In the preceding code, a GET request to /secret returns an 401 Unauthorized error. A production app might get the JWT from a Security token service (STS), perhaps in response to logging in via a set of credentials. For the purpose of working with the API during local development, the dotnet user-jwts command line tool can be used to create and manage app-specific local JWTs.

The user-jwts tool is similar in concept to the user-secrets tool, it can be used to manage values for the app that are only valid for the developer on the local machine. In fact, the user-jwts tool utilizes the user-secrets infrastructure to manage the key that the JWTs are signed with, ensuring it’s stored safely in the user profile.

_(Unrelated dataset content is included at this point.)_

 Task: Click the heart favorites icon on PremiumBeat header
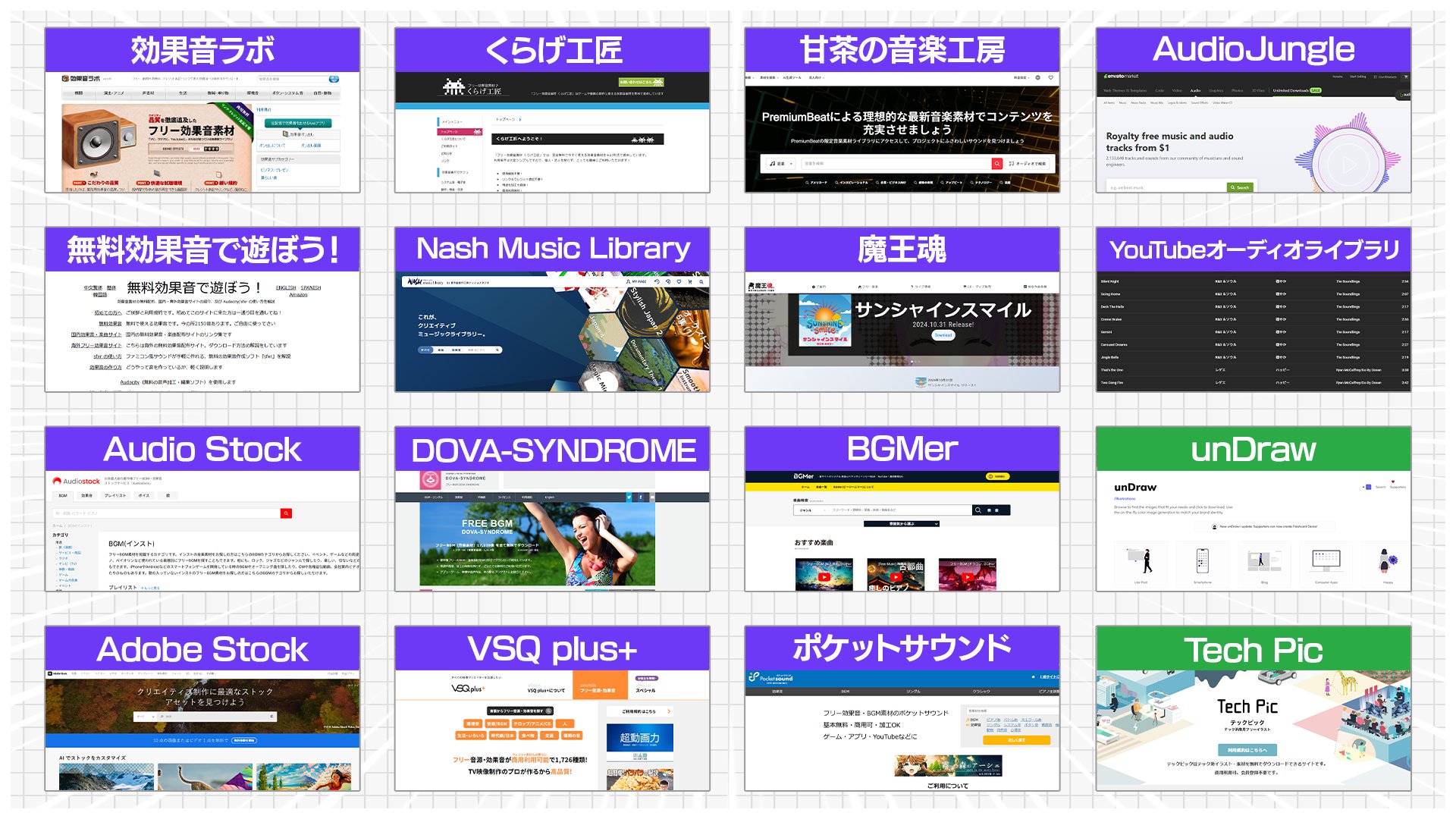1050,77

The user-jwts tool hides implementation details, such as where and how the values are stored. The tool can be used without knowing the implementation details. The values are stored in a JSON file in the local machine's user profile folder:

File system path:

%APPDATA%\Microsoft\UserSecrets\<secrets_GUID>\user-jwts.json

Create a JWT

The following command creates a local JWT:

dotnet user-jwts create

The preceding command creates a JWT and updates the project’s appsettings.Development.json file with JSON similar to the following:

{
  "Logging": {
    "LogLevel": {
      "Default": "Information",
      "Microsoft.AspNetCore": "Warning"
    }
  },
  "Authentication": {
    "Schemes": {
      "Bearer": {
        "ValidAudiences": [
          "http://localhost:8401",
          "https://localhost:44308",
          "http://localhost:5182",
          "https://localhost:7076"
        ],
        "ValidIssuer": "dotnet-user-jwts"
      }
    }
  }
}

Copy the JWT and the ID created in the preceding command. Use a tool like Curl to test /secret:

curl -i -H "Authorization: Bearer {token}" https://localhost:{port}/secret

Where {token} is the previously generated JWT.

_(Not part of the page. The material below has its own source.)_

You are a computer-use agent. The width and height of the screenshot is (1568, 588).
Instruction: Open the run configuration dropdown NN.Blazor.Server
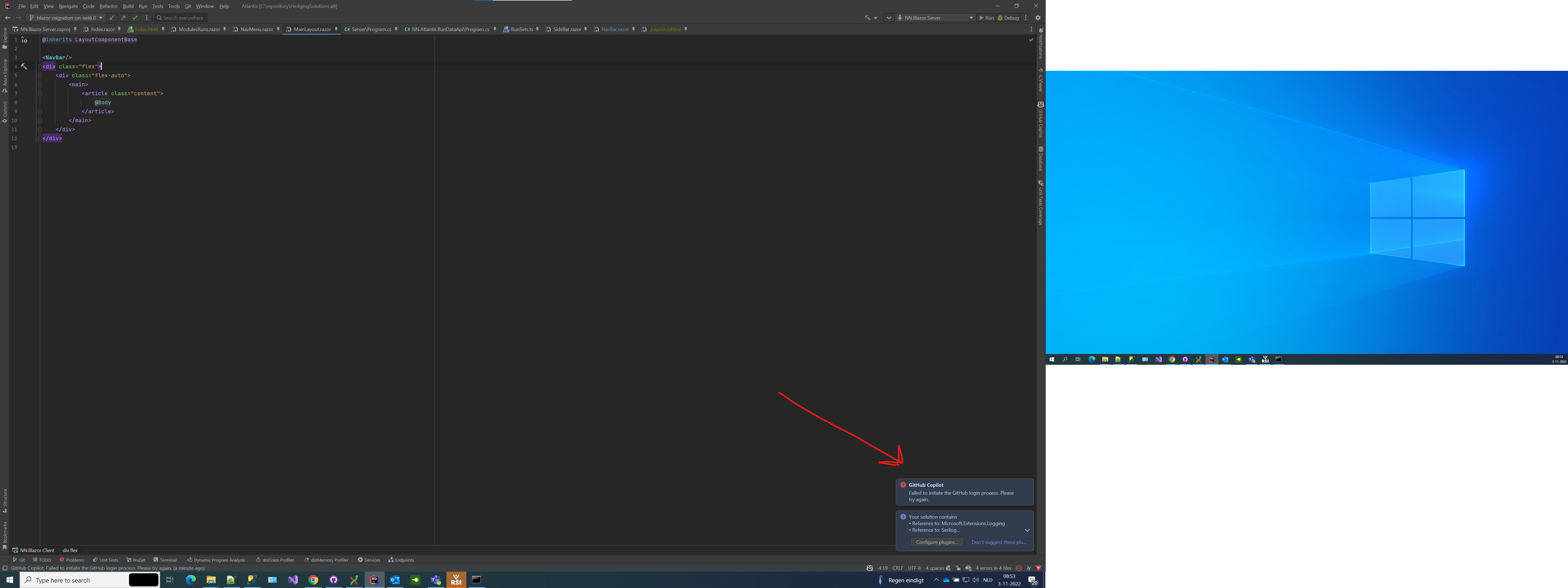936,18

Display JWT security information

The following command displays the JWT security information, including expiration, scopes, roles, token header and payload, and the compact token:

dotnet user-jwts print {ID} --show-all

Create a token for a specific user and scope

See Create in this topic for supported create options.

The following command creates a JWT for a user named MyTestUser:

dotnet user-jwts create --name MyTestUser --scope "myapi:secrets"

The preceding command has output similar to the following:

New JWT saved with ID '43e0b748'.
Name: MyTestUser
Scopes: myapi:secrets

Token: eyJhbGciOiJIUzI1NiIsInR5cCI6IkpXVCJ9.{Remaining token deleted}

The preceding token can be used to test the /secret2 endpoint in the following code:

using System.Security.Claims;

var builder = WebApplication.CreateBuilder(args);

builder.Services.AddAuthorization();
builder.Services.AddAuthentication("Bearer").AddJwtBearer();

var app = builder.Build();

app.MapGet("/", () => "Hello, World!");
app.MapGet("/secret", (ClaimsPrincipal user) => $"Hello {user.Identity?.Name}. My secret")
    .RequireAuthorization();
app.MapGet("/secret2", () => "This is a different secret!")
    .RequireAuthorization(p => p.RequireClaim("scope", "myapi:secrets"));

app.Run();